Necesitamos sostener a la generación hasta que venga el Mashíaj, pero por otro lado, vemos que las personas viven en una ilusión. Buscan una vida fácil, "solo pasteles y más pasteles". No es por el bien de la generación ni por el bien de las personas darles la ilusión de que se puede vivir solo de una vida fácil y dulce. Una persona debe estudiar Guemará con entrega absoluta, estando dispuesta incluso a comer hierba para ameritar la Torá.
Un Kolel de fosos: La entrega absoluta de Rashbí
A veces, una persona necesita atarse con esposas a la silla y a la mesa, porque después de un cuarto de hora de estudio le resulta difícil concentrarse y empieza a divagar. En lugar de establecer otro Kolel normal, tal vez deberíamos hacer un "Kolel de fosos", donde se estudie con absoluta entrega.
"Una persona debe estar dispuesta a entrar en un foso como Rabí Shimón bar Yojai... Rashbí se metió en la arena, cubrió su cuerpo y se afligió así durante mucho tiempo hasta que el profeta Eliahu se le reveló. No podía moverse, no tenía adónde moverse".
¿Cómo Rashbí se convirtió en Rashbí? Estaba cubierto de arena, y solo salía para recitar el Shemá e inmediatamente volvía a entrar al foso.
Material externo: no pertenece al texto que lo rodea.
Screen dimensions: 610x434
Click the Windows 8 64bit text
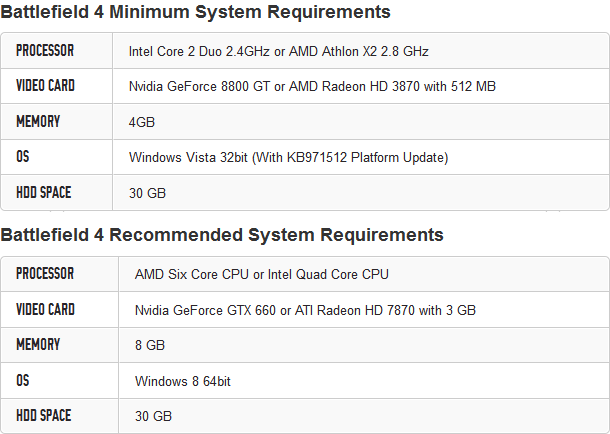(x=190, y=381)

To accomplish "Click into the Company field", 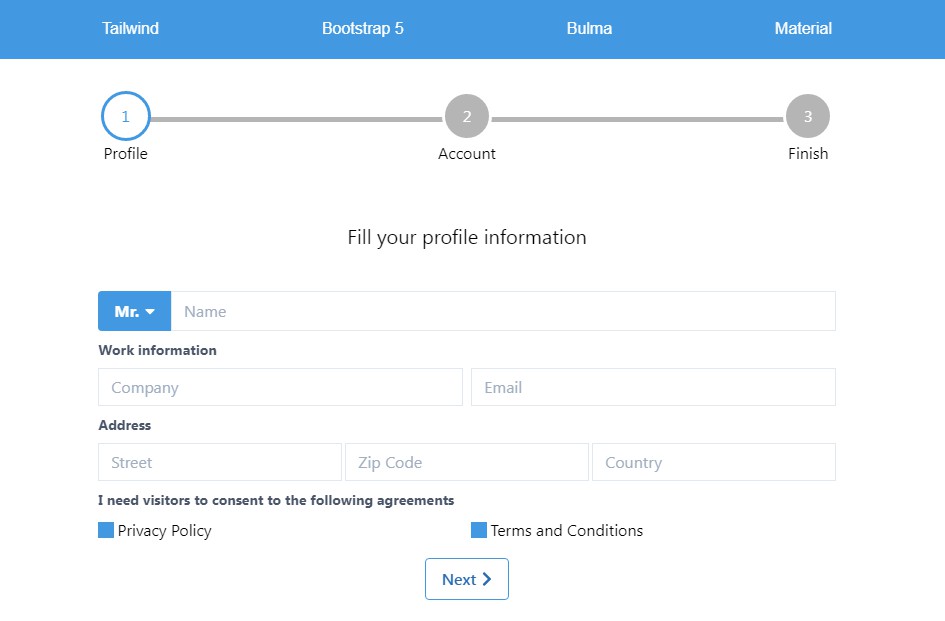I will pyautogui.click(x=280, y=387).
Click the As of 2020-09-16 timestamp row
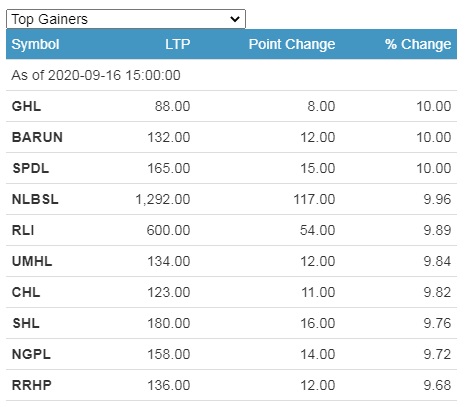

Así permaneció sentado veinticuatro horas al día, hasta que cuando salió del foso ya no le quedaba carne, la arena había consumido todo su cuerpo. Rashbí no se convirtió en Rashbí comiendo pasteles o saltando sobre las mesas.
Las segulot no reemplazarán el esfuerzo en la Torá
Las personas dicen "Zóhar", "Rashbí", viajan a Merón en Lag BaÓmer. Pero, ¿qué tienes tú que ver con Lag BaÓmer? ¿Qué tienes tú que ver con Rashbí? Solo buscan segulot. Todo el día segulot, viajan a Uman por segulot, confían en la promesa de que los sacarán del Guehinom por las peyot. ¡Pero la pregunta es si habrá a quién sacar! Tal vez las peyot queden, pero la persona misma no quedará, no quedará nada de ella.
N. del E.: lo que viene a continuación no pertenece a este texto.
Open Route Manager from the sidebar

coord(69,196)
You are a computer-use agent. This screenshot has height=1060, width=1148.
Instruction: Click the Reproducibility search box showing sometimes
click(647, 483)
Una persona que no tiene Guemará, no tiene forma. Solo baila y baila. Puede ser que en algún lugar eso se considere algo, pero de los saltos por sí solos no saldrá nada. Los saltos y los bailes son buenos cuando una persona ya ha estudiado ocho horas seguidas, entonces ahora baila media hora. Pero si no ha estudiado en absoluto y no ha abierto un libro, su baile es simplemente como un "barril de agua saltando". Toma un barril de agua, conéctale una batería y el agua saltará. Eso no demuestra interioridad.
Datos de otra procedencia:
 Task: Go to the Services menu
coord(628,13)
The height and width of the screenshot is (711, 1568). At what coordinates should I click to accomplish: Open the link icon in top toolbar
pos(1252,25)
¿Cuándo adquieren significado los bailes?
Todo depende de la medida de la verdad. Una persona debe saber quién es y cuál es su verdadero nivel. Debe reconocer la verdad de que es el peor de todos, y no ser el "Contralor del Estado" que critica a todos a su alrededor. Este es un lugar donde simplemente intentamos estudiar la Torá.
Saltar sobre las mesas es bueno solo después de estudiar ocho horas, y entonces las letras de la Torá saltan en su interior. Las letras son palacios (heijalot), son notas musicales. Cuando una persona ha estudiado ocho horas de Guemará lishmá (por su propio mérito), tiene que saltar de tanto que la Torá arde en él. Y si no salta, es señal de que no estudió de verdad.
Cuando una persona vive en la verdad, sabe lo que realmente es. Entiende que para ameritar la Torá no se puede depender de resortes externos. Una persona que vive veinte años con "resortes" externos, un día esos resortes dejarán de funcionar. Solo a través del esfuerzo en la Torá, en el aspecto de la revelación en el Monte Sinaí y los Diez Mandamientos, cesa la impureza de la serpiente y la persona amerita la luz verdadera.